Duplicate the entries below, starting at the line that contains "The height and width of the screenshot is (628, 1200)." and continuing up to and including the line that contains "Image resolution: width=450".

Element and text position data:
══════
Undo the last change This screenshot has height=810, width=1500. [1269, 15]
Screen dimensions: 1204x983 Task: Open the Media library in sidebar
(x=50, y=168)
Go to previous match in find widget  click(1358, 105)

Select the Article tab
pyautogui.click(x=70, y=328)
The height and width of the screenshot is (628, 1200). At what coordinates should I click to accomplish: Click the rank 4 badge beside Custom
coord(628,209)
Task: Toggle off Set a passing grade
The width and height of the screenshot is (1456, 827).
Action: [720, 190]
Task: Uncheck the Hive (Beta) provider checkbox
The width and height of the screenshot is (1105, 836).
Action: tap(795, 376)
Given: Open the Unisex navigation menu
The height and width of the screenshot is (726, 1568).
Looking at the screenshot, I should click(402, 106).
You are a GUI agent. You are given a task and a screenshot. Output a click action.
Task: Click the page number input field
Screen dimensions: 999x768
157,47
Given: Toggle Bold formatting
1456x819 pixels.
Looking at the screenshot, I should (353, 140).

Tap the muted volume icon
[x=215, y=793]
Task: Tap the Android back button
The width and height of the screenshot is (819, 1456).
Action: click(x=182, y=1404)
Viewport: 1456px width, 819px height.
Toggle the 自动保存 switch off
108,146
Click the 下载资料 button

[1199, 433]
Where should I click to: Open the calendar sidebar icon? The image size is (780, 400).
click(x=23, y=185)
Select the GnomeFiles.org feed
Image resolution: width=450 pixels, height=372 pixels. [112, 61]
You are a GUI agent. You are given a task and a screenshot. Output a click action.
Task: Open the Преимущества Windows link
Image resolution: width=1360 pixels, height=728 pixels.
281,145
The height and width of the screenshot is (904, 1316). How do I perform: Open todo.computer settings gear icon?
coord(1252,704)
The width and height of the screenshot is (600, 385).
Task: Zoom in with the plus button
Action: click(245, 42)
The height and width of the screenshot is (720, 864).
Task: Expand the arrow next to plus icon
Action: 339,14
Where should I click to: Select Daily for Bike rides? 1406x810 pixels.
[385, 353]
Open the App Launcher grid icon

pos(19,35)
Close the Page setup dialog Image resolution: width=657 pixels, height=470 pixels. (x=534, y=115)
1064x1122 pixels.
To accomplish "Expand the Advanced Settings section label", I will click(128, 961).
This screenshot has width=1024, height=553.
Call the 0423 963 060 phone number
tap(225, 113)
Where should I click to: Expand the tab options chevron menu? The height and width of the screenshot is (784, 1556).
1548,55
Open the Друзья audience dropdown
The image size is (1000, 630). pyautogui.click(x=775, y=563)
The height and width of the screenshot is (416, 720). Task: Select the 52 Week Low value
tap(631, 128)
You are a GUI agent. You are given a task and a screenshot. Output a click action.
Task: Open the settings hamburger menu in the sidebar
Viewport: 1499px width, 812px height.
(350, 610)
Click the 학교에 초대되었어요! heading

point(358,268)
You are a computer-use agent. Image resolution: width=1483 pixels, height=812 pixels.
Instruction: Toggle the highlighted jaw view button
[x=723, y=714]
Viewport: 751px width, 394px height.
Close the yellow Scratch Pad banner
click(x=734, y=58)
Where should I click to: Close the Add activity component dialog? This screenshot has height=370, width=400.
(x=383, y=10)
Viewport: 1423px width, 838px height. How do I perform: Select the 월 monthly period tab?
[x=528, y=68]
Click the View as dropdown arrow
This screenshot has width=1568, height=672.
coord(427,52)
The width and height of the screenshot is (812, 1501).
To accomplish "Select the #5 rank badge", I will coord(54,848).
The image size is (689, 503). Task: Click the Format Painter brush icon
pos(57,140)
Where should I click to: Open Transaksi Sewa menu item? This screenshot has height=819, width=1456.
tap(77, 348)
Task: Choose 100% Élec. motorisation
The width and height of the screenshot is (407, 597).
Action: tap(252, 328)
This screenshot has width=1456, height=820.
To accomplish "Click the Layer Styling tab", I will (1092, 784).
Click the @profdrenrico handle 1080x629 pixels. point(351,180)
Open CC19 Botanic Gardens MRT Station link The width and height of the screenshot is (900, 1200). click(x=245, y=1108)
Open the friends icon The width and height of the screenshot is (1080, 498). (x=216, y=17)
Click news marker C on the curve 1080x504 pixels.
══════
Output for this exercise:
The height and width of the screenshot is (628, 1200). At what coordinates should I click to accomplish: Click the rank 4 badge beside Custom
coord(628,209)
Task: Toggle off Set a passing grade
The width and height of the screenshot is (1456, 827).
Action: [720, 190]
Task: Uncheck the Hive (Beta) provider checkbox
The width and height of the screenshot is (1105, 836).
Action: tap(795, 376)
Given: Open the Unisex navigation menu
The height and width of the screenshot is (726, 1568).
Looking at the screenshot, I should click(402, 106).
You are a GUI agent. You are given a task and a screenshot. Output a click action.
Task: Click the page number input field
Screen dimensions: 999x768
157,47
Given: Toggle Bold formatting
1456x819 pixels.
Looking at the screenshot, I should (353, 140).

Tap the muted volume icon
[x=215, y=793]
Task: Tap the Android back button
The width and height of the screenshot is (819, 1456).
Action: click(x=182, y=1404)
Viewport: 1456px width, 819px height.
Toggle the 自动保存 switch off
108,146
Click the 下载资料 button

[1199, 433]
Where should I click to: Open the calendar sidebar icon? The image size is (780, 400).
click(x=23, y=185)
Select the GnomeFiles.org feed
Image resolution: width=450 pixels, height=372 pixels. [112, 61]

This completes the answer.